[AVAILABLE RECORDS — start]

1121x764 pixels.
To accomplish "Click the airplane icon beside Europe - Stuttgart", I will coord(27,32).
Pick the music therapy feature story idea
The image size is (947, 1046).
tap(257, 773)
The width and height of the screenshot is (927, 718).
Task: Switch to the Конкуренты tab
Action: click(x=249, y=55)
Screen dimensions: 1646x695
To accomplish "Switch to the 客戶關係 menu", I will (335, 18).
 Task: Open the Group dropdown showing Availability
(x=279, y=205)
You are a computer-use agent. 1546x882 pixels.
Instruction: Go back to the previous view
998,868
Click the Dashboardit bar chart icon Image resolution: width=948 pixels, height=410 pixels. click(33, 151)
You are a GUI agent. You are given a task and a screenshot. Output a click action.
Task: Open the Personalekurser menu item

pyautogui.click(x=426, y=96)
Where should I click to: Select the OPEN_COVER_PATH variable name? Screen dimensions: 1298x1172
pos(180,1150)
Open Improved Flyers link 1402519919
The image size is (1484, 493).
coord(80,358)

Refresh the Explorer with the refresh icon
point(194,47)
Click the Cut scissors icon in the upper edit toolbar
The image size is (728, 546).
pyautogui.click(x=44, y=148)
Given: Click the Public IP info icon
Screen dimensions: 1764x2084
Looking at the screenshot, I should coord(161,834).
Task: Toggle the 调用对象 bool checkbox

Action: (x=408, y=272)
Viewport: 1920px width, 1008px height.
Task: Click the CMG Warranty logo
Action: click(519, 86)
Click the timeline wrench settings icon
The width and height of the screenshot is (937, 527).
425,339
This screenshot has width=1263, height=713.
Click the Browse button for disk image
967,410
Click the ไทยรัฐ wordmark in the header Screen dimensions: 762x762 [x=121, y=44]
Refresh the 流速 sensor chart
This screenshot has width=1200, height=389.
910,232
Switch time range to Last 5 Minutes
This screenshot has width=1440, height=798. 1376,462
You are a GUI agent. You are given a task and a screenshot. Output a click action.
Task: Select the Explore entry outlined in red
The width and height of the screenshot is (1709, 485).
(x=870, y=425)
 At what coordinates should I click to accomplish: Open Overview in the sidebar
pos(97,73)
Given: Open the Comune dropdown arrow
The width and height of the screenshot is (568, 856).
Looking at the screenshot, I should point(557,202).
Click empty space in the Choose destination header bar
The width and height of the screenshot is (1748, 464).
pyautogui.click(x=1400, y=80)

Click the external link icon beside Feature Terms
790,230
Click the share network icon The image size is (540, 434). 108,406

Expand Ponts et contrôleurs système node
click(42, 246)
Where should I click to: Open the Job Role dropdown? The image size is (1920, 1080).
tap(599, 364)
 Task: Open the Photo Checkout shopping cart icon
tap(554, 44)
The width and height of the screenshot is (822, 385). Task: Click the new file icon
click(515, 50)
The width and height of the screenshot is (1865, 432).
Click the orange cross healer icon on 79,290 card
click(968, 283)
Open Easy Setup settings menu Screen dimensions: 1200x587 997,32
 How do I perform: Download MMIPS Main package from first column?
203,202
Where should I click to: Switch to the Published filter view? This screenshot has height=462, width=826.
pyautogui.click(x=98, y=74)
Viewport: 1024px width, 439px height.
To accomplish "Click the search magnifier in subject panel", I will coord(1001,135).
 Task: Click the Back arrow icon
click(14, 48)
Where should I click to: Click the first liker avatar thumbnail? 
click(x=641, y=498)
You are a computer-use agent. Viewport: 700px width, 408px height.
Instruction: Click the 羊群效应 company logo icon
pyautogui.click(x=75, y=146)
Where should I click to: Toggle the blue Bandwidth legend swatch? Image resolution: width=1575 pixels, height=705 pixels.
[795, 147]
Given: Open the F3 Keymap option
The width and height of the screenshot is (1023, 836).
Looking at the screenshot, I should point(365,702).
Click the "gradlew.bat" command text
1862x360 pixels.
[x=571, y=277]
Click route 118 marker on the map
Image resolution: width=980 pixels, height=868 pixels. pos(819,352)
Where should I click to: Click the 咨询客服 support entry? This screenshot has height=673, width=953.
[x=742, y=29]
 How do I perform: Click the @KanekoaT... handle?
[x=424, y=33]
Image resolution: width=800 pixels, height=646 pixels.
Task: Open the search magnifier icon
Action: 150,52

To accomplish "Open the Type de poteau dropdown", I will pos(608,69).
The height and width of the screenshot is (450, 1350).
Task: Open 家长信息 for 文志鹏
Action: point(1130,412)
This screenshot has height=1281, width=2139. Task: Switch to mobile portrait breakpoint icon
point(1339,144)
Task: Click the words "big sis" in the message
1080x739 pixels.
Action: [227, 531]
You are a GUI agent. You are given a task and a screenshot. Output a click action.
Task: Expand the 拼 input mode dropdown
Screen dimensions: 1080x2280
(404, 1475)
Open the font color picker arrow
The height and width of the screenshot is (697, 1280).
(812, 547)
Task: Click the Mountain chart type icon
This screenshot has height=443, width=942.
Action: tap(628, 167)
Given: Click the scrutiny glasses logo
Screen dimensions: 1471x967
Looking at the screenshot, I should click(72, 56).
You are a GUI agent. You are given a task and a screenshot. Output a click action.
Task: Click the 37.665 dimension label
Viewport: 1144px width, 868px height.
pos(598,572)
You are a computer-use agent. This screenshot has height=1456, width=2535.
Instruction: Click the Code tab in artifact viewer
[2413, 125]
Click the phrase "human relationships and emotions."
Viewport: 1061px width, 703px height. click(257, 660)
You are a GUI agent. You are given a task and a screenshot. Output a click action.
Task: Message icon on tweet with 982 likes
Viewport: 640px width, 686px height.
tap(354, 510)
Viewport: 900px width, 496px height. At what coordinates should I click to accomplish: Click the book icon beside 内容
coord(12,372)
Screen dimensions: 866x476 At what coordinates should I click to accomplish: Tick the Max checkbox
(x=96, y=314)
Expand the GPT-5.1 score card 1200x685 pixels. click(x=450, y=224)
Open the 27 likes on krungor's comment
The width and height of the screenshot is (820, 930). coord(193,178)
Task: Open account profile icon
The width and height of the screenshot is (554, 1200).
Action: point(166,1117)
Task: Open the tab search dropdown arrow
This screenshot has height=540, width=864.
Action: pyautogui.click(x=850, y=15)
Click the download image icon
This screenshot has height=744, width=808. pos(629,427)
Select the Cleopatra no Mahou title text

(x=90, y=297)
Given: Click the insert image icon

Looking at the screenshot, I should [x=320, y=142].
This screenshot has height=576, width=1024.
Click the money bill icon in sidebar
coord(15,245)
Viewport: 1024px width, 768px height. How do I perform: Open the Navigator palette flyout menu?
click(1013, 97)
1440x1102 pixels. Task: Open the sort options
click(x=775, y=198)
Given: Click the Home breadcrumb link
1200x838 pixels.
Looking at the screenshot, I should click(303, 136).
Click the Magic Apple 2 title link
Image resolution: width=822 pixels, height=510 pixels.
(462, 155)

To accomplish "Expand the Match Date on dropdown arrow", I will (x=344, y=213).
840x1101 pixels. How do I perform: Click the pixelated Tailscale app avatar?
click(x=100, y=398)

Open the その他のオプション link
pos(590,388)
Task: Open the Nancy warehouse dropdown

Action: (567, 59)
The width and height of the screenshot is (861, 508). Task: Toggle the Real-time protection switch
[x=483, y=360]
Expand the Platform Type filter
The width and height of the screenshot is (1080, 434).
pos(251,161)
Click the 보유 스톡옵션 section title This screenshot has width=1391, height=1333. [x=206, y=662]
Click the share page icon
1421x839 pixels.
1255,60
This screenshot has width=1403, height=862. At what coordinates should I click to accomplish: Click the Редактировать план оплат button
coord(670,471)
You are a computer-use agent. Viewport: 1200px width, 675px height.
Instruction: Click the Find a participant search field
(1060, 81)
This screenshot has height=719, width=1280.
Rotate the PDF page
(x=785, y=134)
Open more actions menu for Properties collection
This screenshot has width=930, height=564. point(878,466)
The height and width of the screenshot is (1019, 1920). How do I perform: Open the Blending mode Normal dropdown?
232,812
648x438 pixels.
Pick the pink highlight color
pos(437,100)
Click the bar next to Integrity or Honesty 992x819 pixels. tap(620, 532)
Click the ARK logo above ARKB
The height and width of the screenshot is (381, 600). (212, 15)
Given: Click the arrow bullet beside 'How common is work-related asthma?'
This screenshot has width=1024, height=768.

[AVAILABLE RECORDS — finish]

WHAT THE TASK REQUIRES
Of the entries above, transcribe exactly those lines that fall between the line containing "This screenshot has height=443, width=942." and the line containing "You are a computer-use agent. This", together with those two lines.

RESULT FOR THIS EXERCISE
This screenshot has height=443, width=942.
Action: tap(628, 167)
Given: Click the scrutiny glasses logo
Screen dimensions: 1471x967
Looking at the screenshot, I should click(72, 56).
You are a GUI agent. You are given a task and a screenshot. Output a click action.
Task: Click the 37.665 dimension label
Viewport: 1144px width, 868px height.
pos(598,572)
You are a computer-use agent. This screenshot has height=1456, width=2535.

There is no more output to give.